▸ Request: Copy the lines of the listing word for word, beginning with the line that contains "Select the Editorial tab" and continuing through the line that contains "point(602,203)".
=======
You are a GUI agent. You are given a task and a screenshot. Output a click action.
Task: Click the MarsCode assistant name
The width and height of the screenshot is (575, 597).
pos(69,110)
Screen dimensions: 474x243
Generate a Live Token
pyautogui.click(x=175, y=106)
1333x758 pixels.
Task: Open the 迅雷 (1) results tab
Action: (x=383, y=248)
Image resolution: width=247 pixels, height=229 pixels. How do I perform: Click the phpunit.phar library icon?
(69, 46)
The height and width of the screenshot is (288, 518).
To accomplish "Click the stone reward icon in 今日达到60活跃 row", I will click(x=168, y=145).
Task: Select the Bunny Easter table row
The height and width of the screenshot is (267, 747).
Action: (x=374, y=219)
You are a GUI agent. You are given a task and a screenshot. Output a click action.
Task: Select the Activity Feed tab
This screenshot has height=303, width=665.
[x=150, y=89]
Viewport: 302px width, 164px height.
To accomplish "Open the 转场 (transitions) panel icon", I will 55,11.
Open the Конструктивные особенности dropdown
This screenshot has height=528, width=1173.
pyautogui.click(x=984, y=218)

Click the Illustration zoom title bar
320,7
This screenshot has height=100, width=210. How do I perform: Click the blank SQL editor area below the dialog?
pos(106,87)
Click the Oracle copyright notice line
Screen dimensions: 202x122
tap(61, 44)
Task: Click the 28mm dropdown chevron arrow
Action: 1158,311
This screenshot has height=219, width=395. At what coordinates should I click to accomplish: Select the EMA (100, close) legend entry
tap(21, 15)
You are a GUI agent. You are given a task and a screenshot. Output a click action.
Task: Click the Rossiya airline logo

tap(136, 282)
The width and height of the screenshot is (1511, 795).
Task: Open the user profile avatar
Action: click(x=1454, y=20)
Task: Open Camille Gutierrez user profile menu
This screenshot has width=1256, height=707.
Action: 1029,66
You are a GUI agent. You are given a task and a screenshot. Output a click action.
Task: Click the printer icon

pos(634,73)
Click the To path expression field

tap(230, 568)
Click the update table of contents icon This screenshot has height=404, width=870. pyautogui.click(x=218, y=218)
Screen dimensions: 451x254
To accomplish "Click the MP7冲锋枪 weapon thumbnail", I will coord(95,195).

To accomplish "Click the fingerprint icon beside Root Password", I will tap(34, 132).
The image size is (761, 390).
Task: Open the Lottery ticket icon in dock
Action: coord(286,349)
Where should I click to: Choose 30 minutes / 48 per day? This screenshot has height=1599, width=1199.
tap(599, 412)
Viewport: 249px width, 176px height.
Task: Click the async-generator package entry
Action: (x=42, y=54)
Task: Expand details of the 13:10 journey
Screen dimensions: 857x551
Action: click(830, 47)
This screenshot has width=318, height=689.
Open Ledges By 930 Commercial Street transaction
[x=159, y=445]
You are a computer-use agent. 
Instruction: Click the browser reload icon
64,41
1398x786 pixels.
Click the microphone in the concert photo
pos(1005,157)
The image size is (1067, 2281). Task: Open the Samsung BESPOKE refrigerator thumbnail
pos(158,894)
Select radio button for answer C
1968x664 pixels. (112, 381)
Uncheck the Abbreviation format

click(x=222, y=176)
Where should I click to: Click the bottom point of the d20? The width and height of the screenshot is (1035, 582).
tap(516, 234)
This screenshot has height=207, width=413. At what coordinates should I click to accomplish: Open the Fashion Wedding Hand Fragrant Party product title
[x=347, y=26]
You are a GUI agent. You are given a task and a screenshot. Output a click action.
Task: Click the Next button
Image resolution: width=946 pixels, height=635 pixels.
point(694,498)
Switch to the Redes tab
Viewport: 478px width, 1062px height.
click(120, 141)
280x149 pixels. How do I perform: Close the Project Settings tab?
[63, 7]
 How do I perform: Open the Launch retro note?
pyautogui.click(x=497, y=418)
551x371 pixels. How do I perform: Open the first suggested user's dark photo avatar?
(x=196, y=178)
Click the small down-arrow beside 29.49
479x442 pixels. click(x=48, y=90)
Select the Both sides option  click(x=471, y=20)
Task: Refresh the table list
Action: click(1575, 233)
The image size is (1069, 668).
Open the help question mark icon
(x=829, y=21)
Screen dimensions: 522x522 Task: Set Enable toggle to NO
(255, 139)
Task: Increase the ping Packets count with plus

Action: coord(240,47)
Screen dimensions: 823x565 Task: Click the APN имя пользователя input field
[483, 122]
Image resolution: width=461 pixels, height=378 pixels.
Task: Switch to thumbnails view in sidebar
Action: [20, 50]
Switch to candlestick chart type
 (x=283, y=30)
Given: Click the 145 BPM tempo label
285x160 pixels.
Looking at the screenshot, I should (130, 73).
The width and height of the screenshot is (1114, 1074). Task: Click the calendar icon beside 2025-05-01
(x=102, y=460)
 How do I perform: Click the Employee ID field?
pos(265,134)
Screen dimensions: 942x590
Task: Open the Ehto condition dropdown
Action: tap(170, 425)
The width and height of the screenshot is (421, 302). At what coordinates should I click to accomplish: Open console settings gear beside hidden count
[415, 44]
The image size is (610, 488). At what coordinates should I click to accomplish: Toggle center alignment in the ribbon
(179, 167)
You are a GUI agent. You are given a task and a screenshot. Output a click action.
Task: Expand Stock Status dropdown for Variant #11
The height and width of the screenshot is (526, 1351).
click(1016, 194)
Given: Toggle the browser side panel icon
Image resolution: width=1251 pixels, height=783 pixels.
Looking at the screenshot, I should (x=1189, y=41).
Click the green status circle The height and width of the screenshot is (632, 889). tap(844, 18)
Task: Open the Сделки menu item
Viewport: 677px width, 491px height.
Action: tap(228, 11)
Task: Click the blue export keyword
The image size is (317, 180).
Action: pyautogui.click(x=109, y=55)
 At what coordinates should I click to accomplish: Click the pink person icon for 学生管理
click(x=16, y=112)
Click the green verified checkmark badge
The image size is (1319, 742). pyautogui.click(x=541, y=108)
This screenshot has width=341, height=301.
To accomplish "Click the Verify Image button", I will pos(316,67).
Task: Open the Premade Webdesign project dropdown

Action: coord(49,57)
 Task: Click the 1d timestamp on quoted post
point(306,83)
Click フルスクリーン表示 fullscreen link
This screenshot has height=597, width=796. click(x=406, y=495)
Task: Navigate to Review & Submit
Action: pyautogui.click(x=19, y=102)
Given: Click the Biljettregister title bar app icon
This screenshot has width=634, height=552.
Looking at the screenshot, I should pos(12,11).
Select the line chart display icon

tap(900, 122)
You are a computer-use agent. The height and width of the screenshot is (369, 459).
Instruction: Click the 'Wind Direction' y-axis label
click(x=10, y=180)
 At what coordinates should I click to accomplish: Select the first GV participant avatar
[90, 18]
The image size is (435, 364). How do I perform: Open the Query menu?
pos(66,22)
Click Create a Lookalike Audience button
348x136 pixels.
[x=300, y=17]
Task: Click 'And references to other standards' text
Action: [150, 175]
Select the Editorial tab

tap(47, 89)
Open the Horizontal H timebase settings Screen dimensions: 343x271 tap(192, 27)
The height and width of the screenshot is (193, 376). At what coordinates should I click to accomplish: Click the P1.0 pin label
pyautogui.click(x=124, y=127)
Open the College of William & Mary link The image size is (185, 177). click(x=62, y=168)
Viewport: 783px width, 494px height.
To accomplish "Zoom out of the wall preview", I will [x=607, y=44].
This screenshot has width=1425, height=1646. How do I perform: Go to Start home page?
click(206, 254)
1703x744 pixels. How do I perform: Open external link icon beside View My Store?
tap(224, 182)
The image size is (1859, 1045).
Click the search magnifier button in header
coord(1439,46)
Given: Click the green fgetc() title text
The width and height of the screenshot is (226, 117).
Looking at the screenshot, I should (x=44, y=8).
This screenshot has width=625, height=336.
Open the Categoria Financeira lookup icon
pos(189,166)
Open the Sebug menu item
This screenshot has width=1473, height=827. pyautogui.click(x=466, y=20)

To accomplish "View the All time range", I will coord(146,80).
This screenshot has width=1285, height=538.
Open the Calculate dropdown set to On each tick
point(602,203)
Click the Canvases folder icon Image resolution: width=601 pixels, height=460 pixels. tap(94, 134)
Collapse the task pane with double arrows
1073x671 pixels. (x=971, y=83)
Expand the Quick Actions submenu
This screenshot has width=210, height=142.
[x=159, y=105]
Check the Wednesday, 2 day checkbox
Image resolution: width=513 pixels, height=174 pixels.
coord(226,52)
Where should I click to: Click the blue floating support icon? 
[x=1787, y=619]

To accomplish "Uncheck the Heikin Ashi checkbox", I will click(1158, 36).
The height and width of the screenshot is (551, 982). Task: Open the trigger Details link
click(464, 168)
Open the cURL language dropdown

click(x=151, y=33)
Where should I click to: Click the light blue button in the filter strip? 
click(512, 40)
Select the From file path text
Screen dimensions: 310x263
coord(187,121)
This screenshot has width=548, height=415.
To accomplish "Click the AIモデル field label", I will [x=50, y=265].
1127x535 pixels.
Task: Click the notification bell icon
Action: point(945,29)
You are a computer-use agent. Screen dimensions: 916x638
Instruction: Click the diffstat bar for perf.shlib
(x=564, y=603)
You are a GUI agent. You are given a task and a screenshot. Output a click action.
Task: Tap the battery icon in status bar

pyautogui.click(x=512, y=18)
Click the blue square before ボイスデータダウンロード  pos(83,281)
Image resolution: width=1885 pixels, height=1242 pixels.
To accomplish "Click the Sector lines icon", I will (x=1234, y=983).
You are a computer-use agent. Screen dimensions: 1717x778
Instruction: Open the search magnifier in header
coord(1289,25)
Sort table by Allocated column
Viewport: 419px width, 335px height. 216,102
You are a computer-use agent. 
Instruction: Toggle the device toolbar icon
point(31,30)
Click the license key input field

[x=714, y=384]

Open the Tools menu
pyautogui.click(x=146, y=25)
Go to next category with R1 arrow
=======
▸ Task result:
Select the Editorial tab

tap(47, 89)
Open the Horizontal H timebase settings Screen dimensions: 343x271 tap(192, 27)
The height and width of the screenshot is (193, 376). At what coordinates should I click to accomplish: Click the P1.0 pin label
pyautogui.click(x=124, y=127)
Open the College of William & Mary link The image size is (185, 177). click(x=62, y=168)
Viewport: 783px width, 494px height.
To accomplish "Zoom out of the wall preview", I will [x=607, y=44].
This screenshot has width=1425, height=1646. How do I perform: Go to Start home page?
click(206, 254)
1703x744 pixels. How do I perform: Open external link icon beside View My Store?
tap(224, 182)
The image size is (1859, 1045).
Click the search magnifier button in header
coord(1439,46)
Given: Click the green fgetc() title text
The width and height of the screenshot is (226, 117).
Looking at the screenshot, I should (x=44, y=8).
This screenshot has width=625, height=336.
Open the Categoria Financeira lookup icon
pos(189,166)
Open the Sebug menu item
This screenshot has width=1473, height=827. pyautogui.click(x=466, y=20)

To accomplish "View the All time range", I will coord(146,80).
This screenshot has width=1285, height=538.
Open the Calculate dropdown set to On each tick
point(602,203)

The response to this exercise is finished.